Can not assume the first NIC on the guest is going to be eth0 (this is common
on older guest OS's prior to the arrival of Predictable Network Interface
Names and systemd, and likely isn't true on newer guest OS's). Instead, allow
the user to set those as parameters to the workload or try to detect these
names in the workload when the network nic is needed.
Not all clouds support floating IP or private IP. You may want to structure
your workload so that it can adapt to either attach instances to a routeable
network or use floating IP's based on the parameters it's given.
The tenant network has its advantages when the communications are server to
server on the same network. For example, when your deployment scenario
involves multiple backend servers such as database and application servers,
the commuincation between these servers can be placed on the tenant network
to improve security and performance.
Provisiong
----------
It makes a real difference not only the HW that the cloud is running on but
also if the backend is ceph or something else, if it is co-located, if the
images have any sort of overhead checks, etc.
If you don't assume a particular guest OS image, be careful with
storage/networking. We encountered one example in which a particular
guestOS/virtual adapter pair needed to rescan the SCSI bus before it would
recognize a newly attached Cinder volume. Rescanning the bus is generally
harmless if not needed and ensures that images built with adapter types that
need it run successfully, so it's an example of something you can do to make
your workloads more interoperable.
Parameterize things that are likely to change across different cloud/guest
OS setups.

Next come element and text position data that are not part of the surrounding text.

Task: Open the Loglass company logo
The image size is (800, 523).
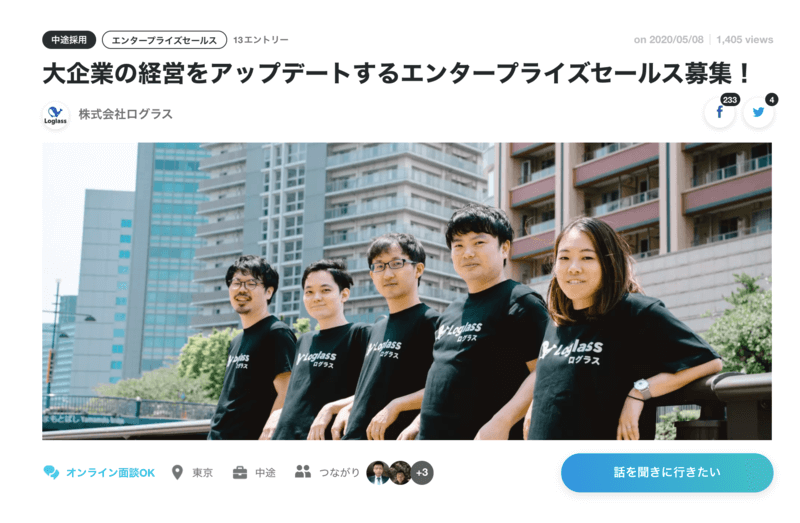Action: [55, 115]
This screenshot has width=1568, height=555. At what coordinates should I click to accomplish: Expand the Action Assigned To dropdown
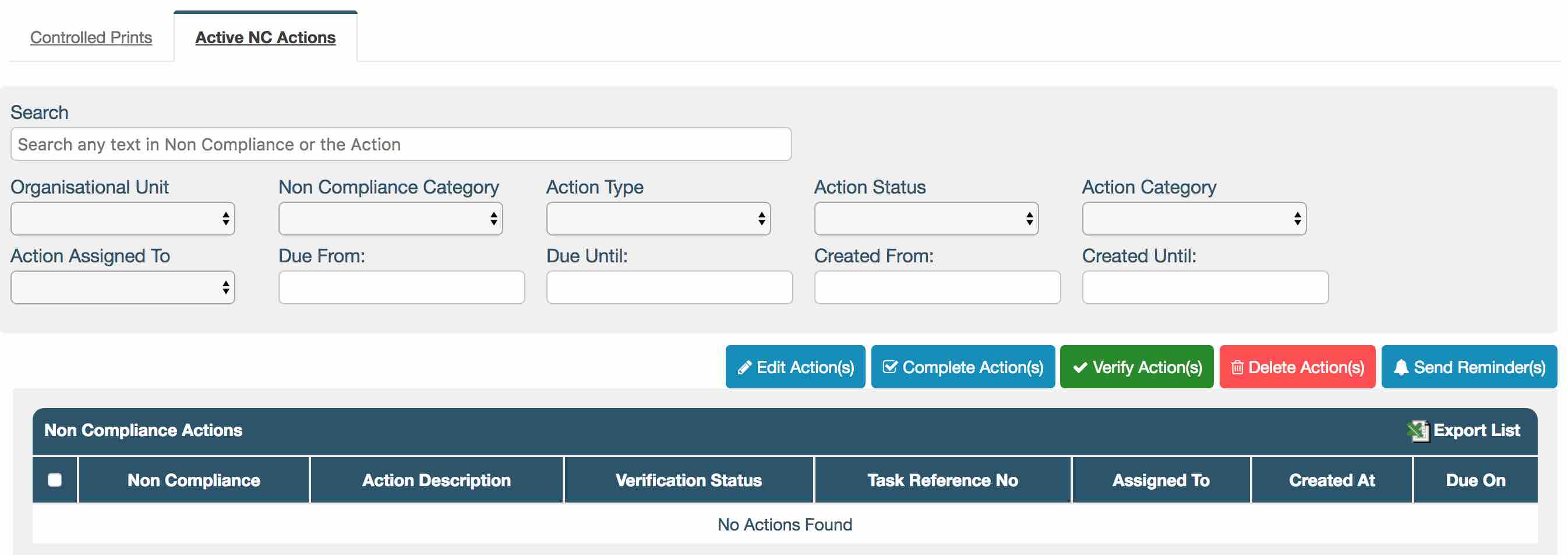pyautogui.click(x=122, y=287)
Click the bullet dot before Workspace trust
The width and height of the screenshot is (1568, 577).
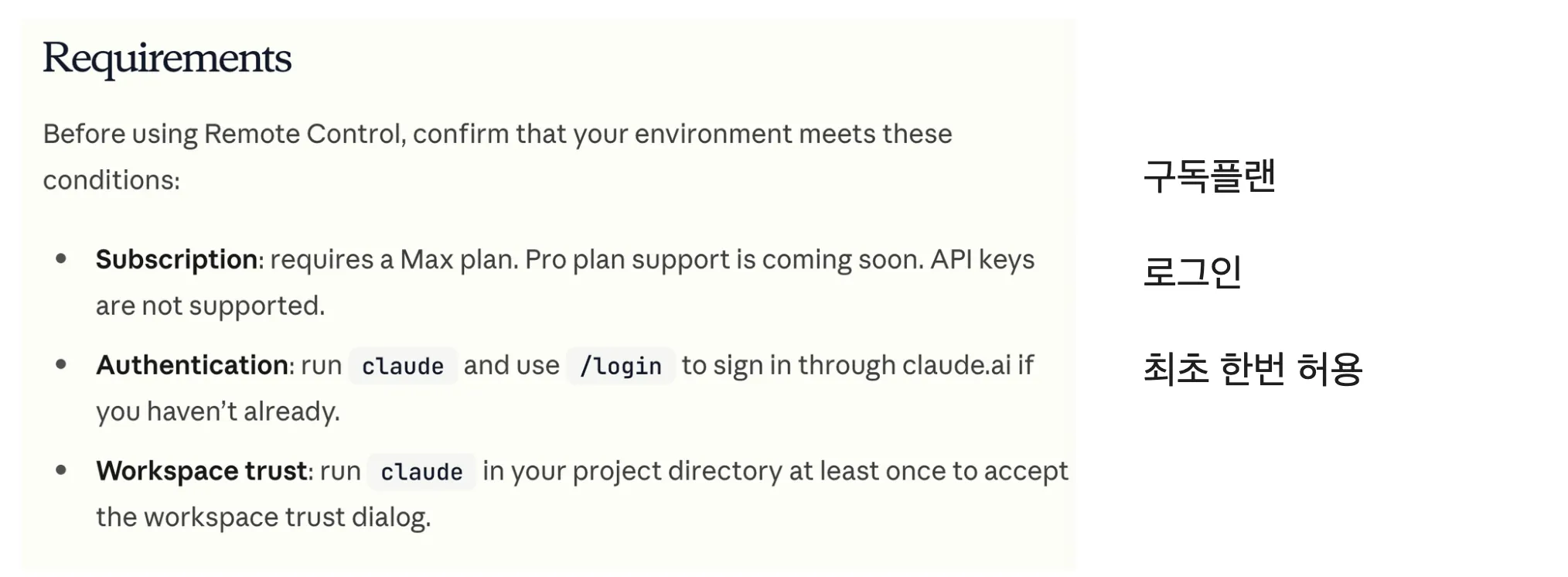(61, 470)
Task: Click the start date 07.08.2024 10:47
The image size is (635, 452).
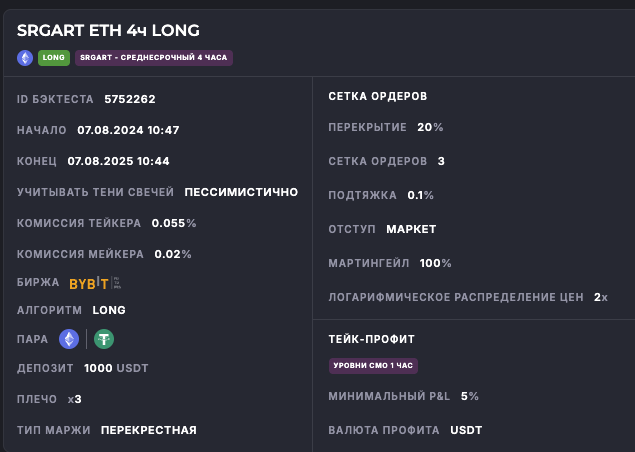Action: coord(128,130)
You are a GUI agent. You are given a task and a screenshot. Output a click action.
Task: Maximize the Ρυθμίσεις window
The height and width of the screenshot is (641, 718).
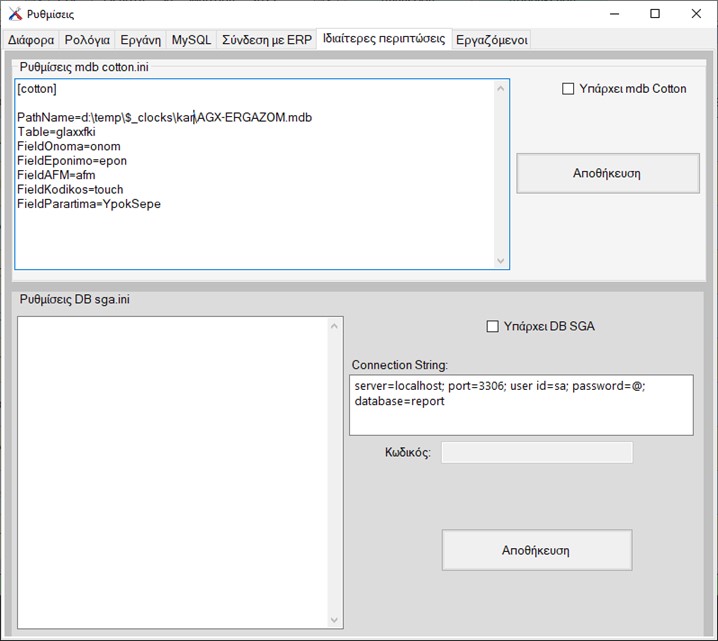click(655, 14)
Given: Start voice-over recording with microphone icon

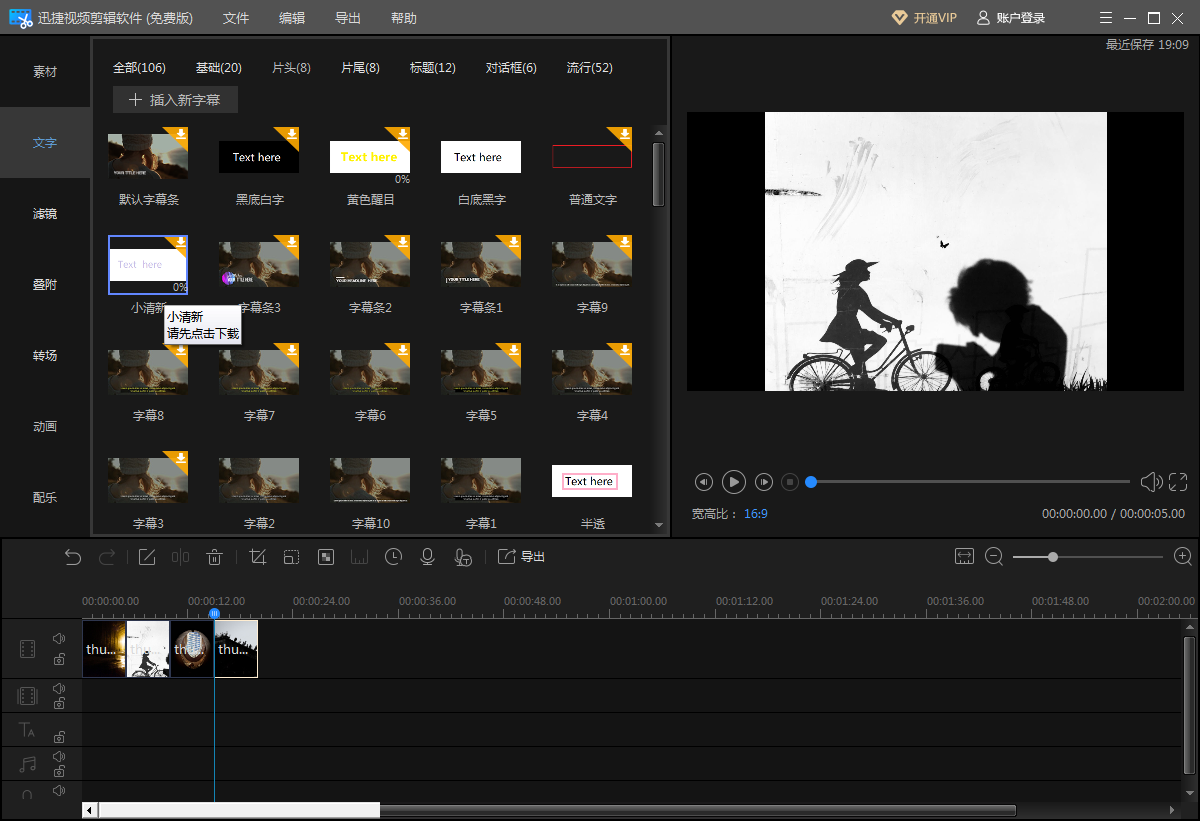Looking at the screenshot, I should [427, 557].
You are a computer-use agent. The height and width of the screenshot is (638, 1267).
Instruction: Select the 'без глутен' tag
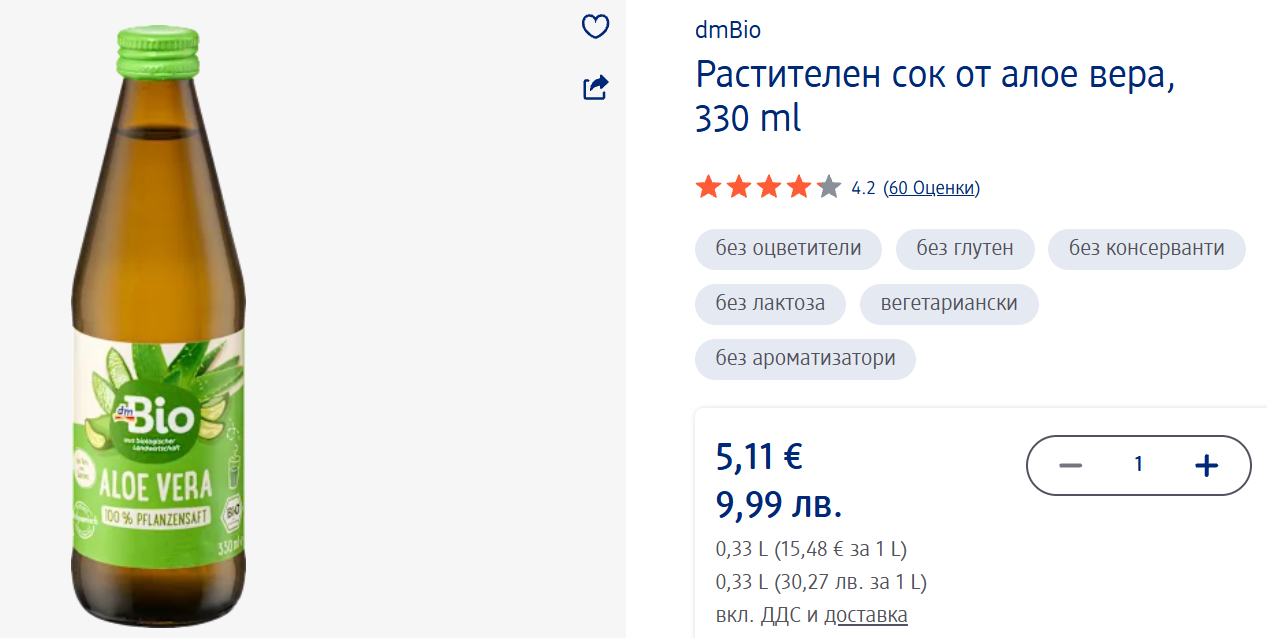point(965,249)
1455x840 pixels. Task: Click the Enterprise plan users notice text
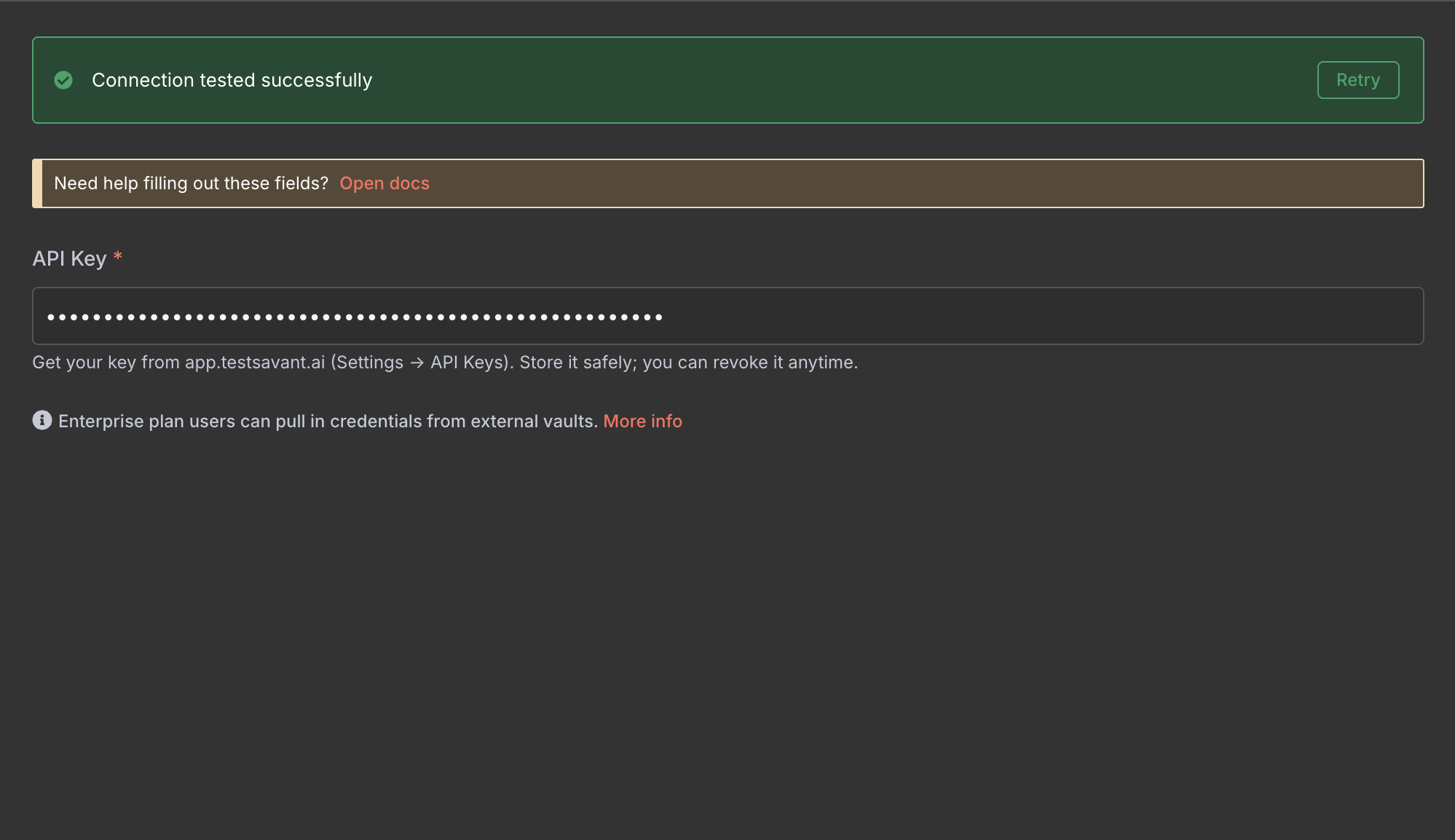point(328,421)
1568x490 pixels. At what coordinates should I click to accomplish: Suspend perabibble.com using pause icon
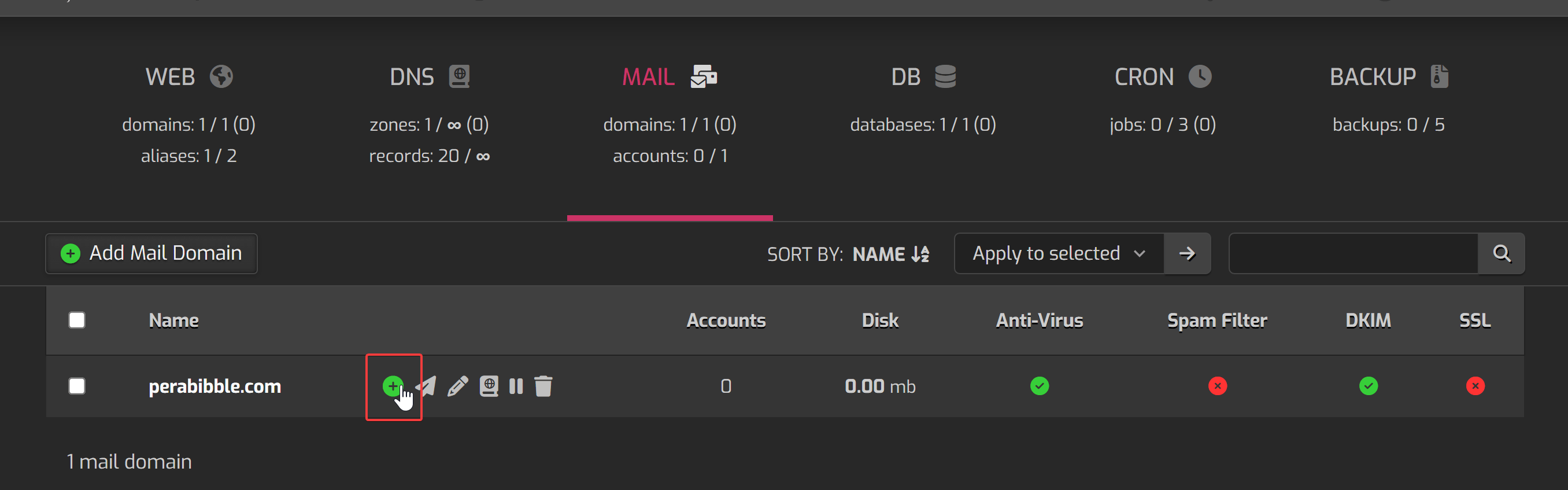point(516,386)
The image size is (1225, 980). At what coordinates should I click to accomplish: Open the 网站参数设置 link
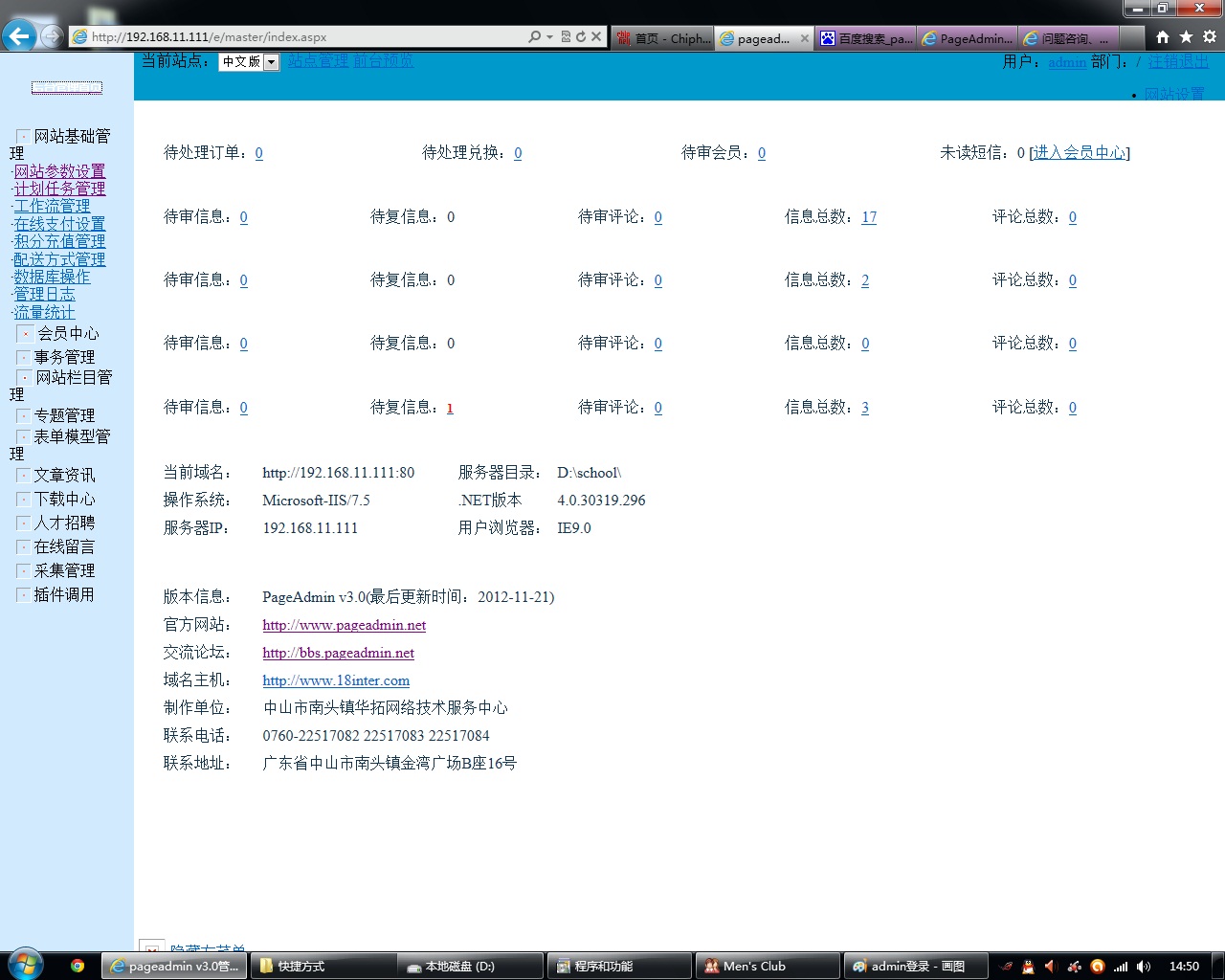[x=59, y=171]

For example: don't assume the first volume attached to a guest
will always be /dev/vdb (this is common but not guaranteed on libvirt, often
untrue on other hypervisors).
Metadata
--------
Not all cloud support cloud-init, when develop workloads which heavily rely
on metadata services, the clouds without metadata support will fail.
Conclusion
----------
With best practices it is possible to create enterprise applications (with
enterprise characteristics such as load balancer, multiple web application
servers, distributed database, security groups, block storage to provide
enterprise level networking safeguards) can be created such that they are
portable to numerous (over 18) private and public OpenStack Clouds.